Elasticsearch readiness probe failures

Hi,

tl;dr: Elasticsearch ingest nodes are exhibiting frequent readiness probe failures e.g. {"timestamp": "2021-04-19T09:58:01+00:00", "message": "readiness probe failed", "curl_rc": "28"}. We would like to understand why this happens?

Our usecase is purely log ingestion with the ELKB stack, the setup consists of a 7.12.0 ES cluster orchestrated by ECK 1.5.0 on K8S 1.18.9 on AWS. The ES cluster consists of the following nodeSets:

  • master-{a,b,c}
    • 1 nodeSet per availability zone, 1 node per nodeSet
    • EC2 c5.4xlarge type
  • data-hot-{a,b,c}
    • 1 nodeSet per AZ, 10 nodes per nodeSet
    • EC2 i3en.2xlarge type
  • coordinating-{a,b,c}
    • 1 nodeSet per availability zone, 1 node per nodeSet
    • EC2 m5.2xlarge type
  • ingest-{a,b,c}
    • 1 nodeSet per availability zone, 1 node per nodeSet
    • EC2 m5.2xlarge type

Or in detail: Elasticsearch on ECK setup · GitHub

We have a logstash 7.11.1 "indexer" that feeds this cluster from kafka via the elasticsearch output. The ES output is configured to send data to a non-ECK configured logging-prod-es-ingest Service (see above) that connects to the ingest nodes (everything else connects to the coordinating nodes via the original Service).

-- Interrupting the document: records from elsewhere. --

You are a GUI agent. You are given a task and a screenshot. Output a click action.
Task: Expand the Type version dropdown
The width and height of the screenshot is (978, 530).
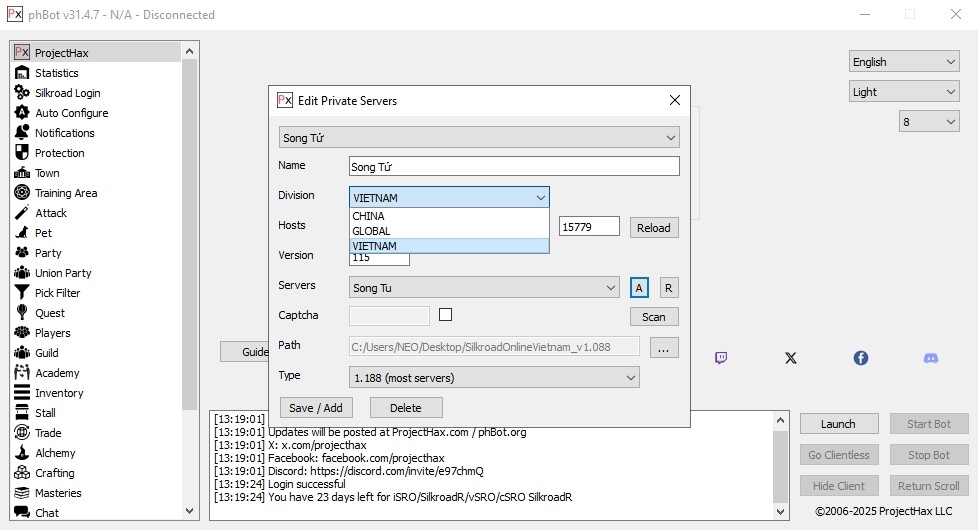(494, 377)
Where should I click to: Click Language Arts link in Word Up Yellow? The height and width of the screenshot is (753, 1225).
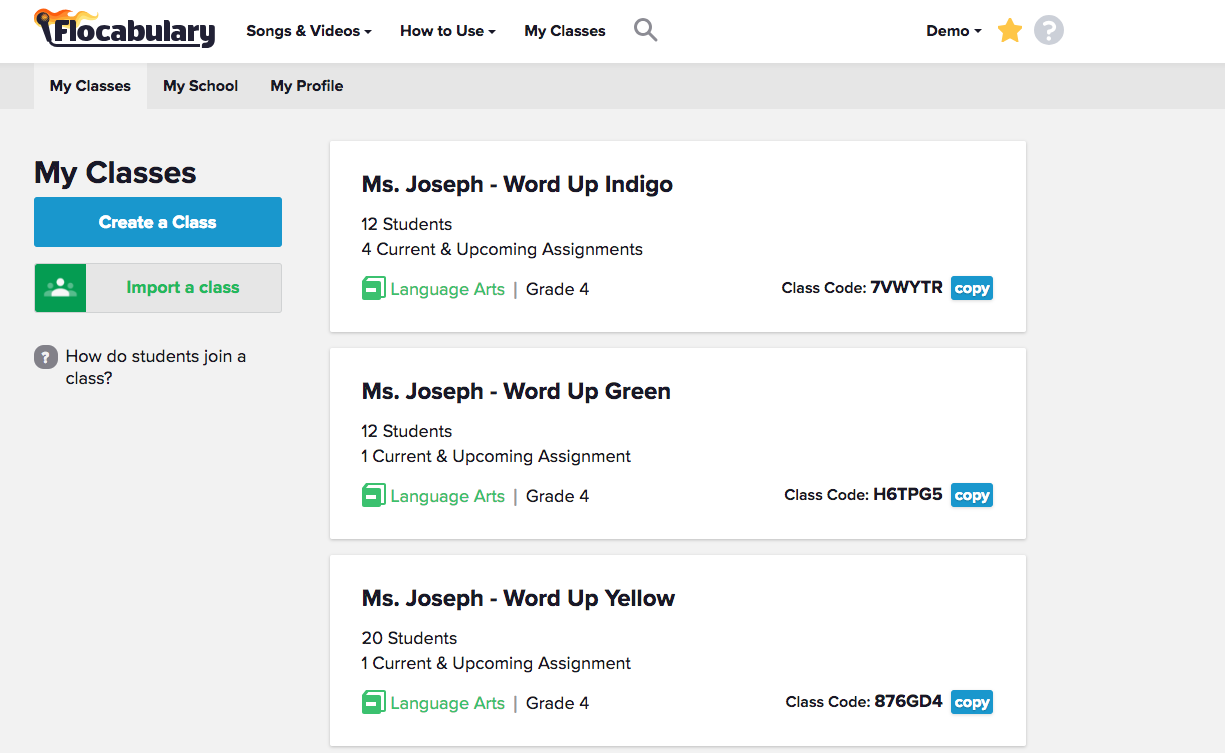447,703
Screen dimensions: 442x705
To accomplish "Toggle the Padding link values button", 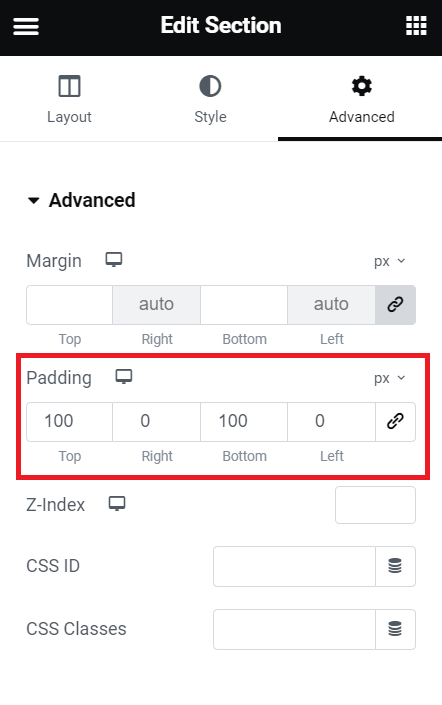I will coord(395,422).
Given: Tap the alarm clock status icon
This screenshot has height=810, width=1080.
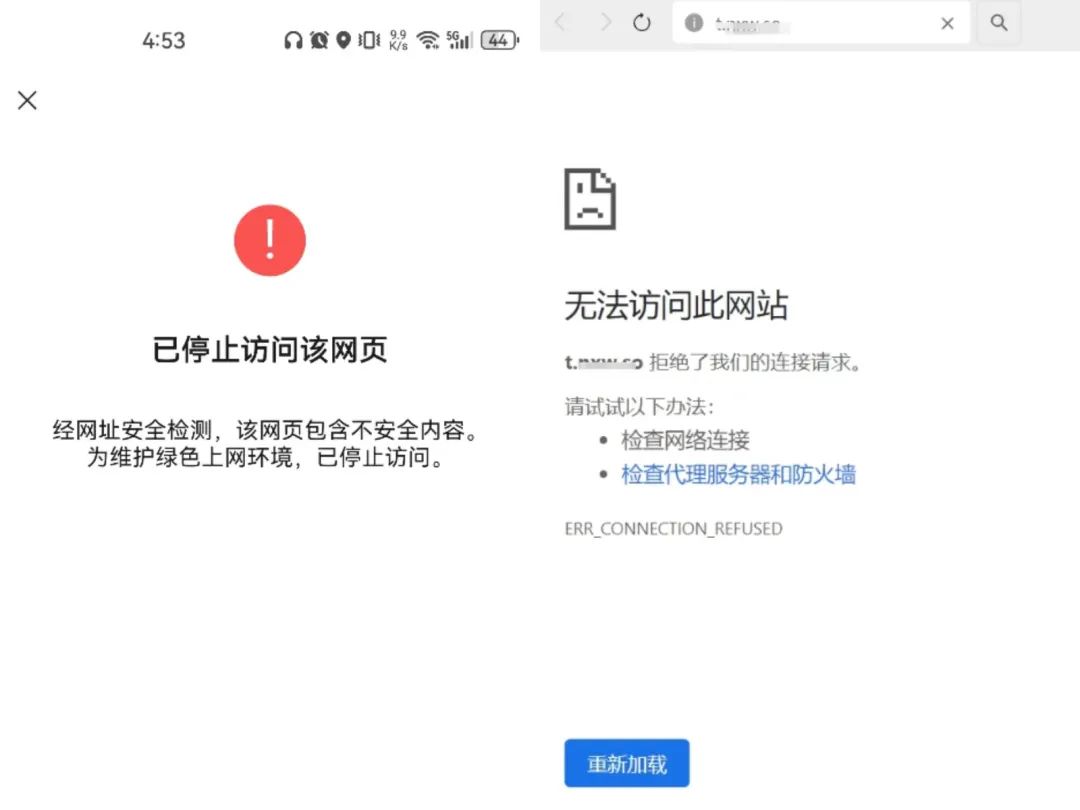Looking at the screenshot, I should coord(319,40).
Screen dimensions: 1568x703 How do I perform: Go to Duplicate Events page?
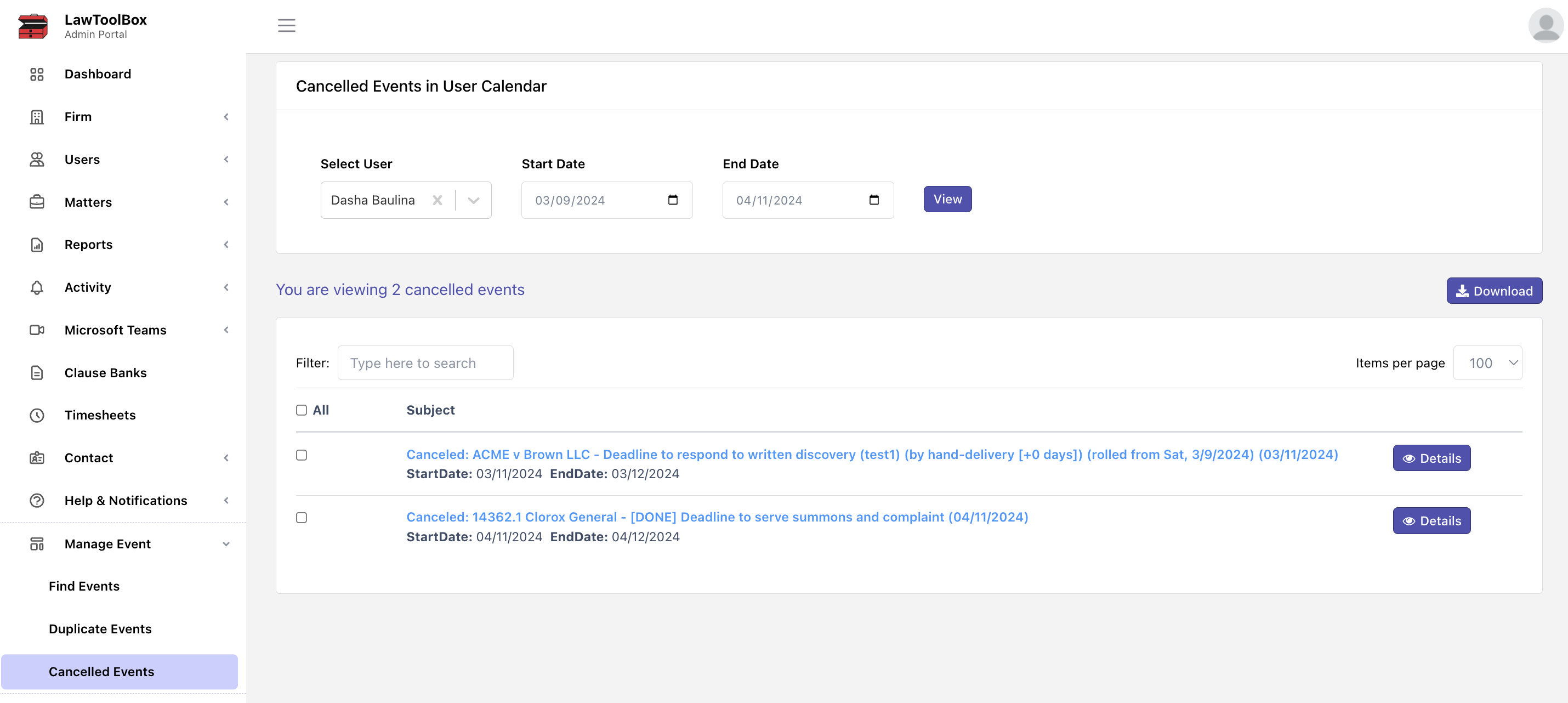100,629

Our normal production indexing flow is ~40-60k (including index replicas), sent in by 6 replicas of the aforementioned indexer (logstash). During our performance tests we reached a peak indexing throughput of ~200k DPS, so we know the current setup is capable of much more.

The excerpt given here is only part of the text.